Wilmar to inject $30m into Olivine

DC
Tinashe Makichi Business Reporter—-

Surface Wilmar Private Limited will inject about $30 million into Olivine Industries as capital to improve capacity utilisation and resuscitate contract farming for raw material supply. Surface Wilmar acquired the 49,3 percent shareholding in Olivine, which was previously owned by AICO Africa now Cottco Holdings.Surface Wilmar’s bid to invest in Olivine Industries was accepted this year although it is still subject to approval by different Government departments.

According to a source close to the transaction, the cooking oil manufacturer is now awaiting approvals from two Government authorities before the $30 million capital injection is made this year.

“The transaction has already been approved by the Competition and Tariff Commission and is awaiting clearance from the Zimbabwe Revenue Authority on issues to do with tax assessment.

“Surface Wilmar will inject an initial $30 million towards recapitalisation and this will see Olivine expanding its contract farming programme in bid to develop the base for raw materials,” said the source.

The source said Cottco Holdings has for sometime been scouting for an investor for its shareholding in Olivine estimated to be worth $10 million.

Government and Cottco Holdings each had 49 percent in Olivine Industries with the remainder being held by the Industrial Development Corporation.

The source said Olivine has been failing to procure adequate raw materials due to shortages of working capital and the coming of a new investor is expected to change the face of the company by the end of this year.

“Surface Wilmar Private Limited jointly owns Surface investments with IDC and the transaction is expected to expand Surface’s footprint in the local cooking oil market.

“Considering that Olivine has been failing to secure an investor for a long time, this is a positive way forward towards the revival of the largest cooking oil producer in Zimbabwe,” said the source.

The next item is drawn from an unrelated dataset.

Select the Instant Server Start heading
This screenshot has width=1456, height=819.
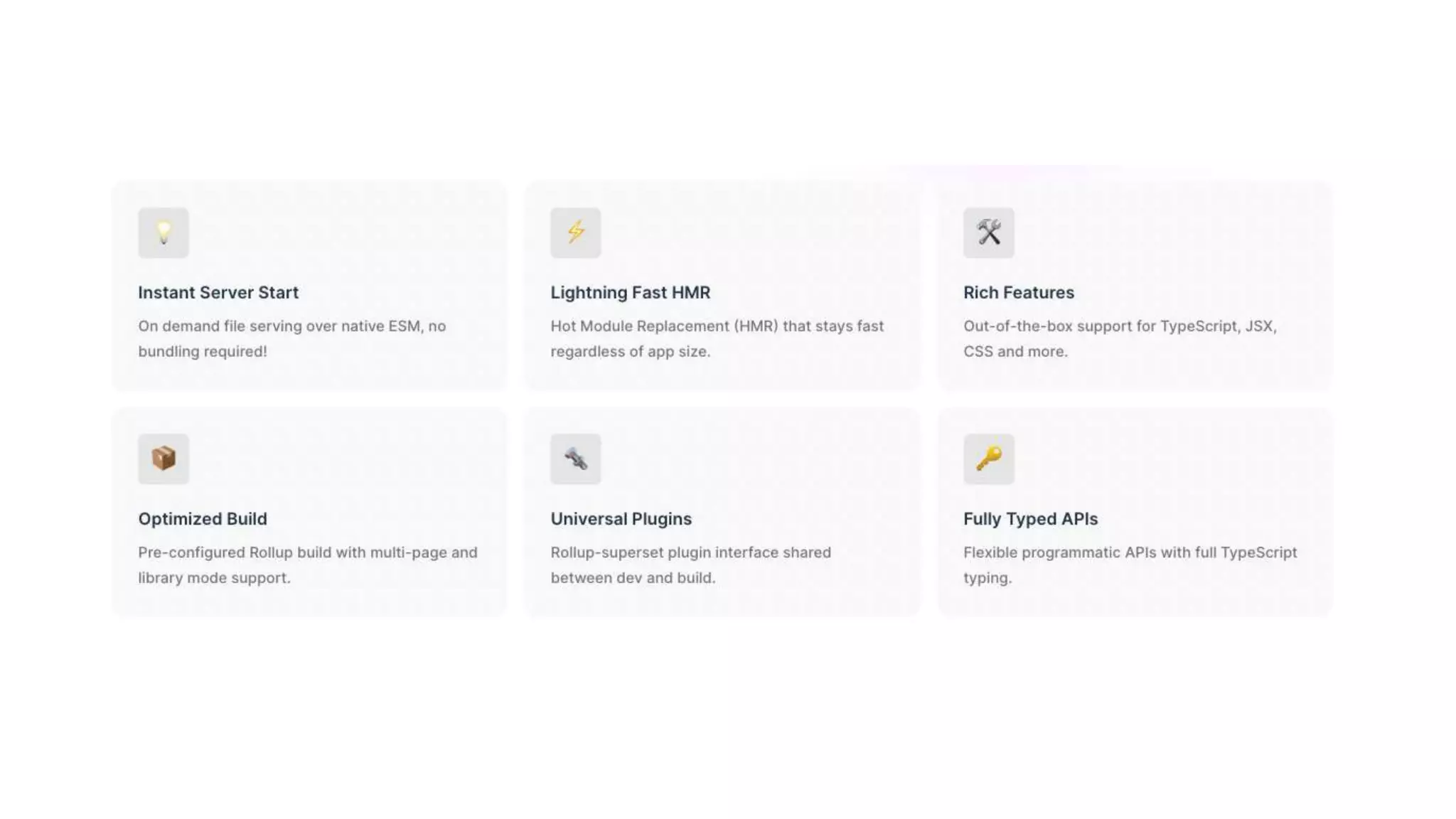(x=218, y=292)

Olivine has been in the market for $30 million in working capital to boost output and increase export margins.

The source said Olivine wants to increase the contribution of its margarine and bath soap brands to overall exports to 33 percent of turnover from the current levels of below 12 percent.

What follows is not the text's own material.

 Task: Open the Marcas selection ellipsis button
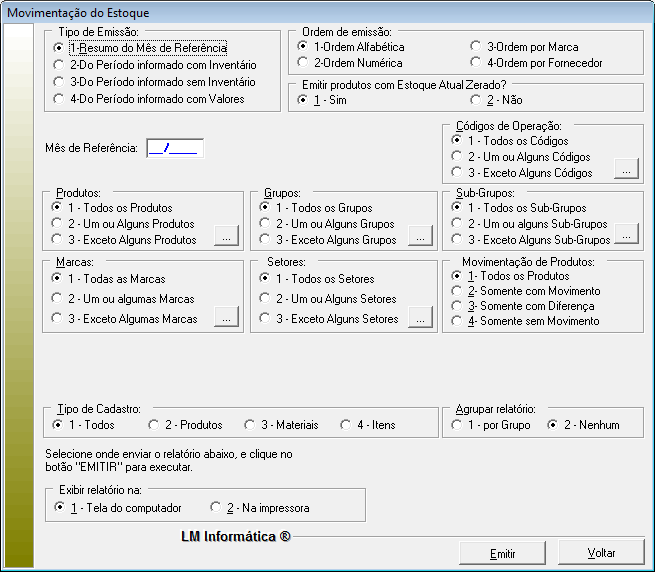[226, 316]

By last year Olivine had borrowings and payables in excess of $34 million against current assets of $21 million, $17,2 million being inventory.

The source said large debt, obsolete machinery and huge working capital required to resuscitate the company made it difficult for the company to attract investors.

Poor performance of Olivine also saw its employment capacity dropping to 568 workers in 2014 from 2 286 in 2001.

“The company has also been struggling due to the shortage of soya beans and the influx of imports and that is the reason why the new investor is looking at injecting huge start-up capital to expand the source of raw materials,” said the source.

Efforts to get a comment from the Wilmar and the Industrial Development Corporation officials were fruitless at the time of going to print.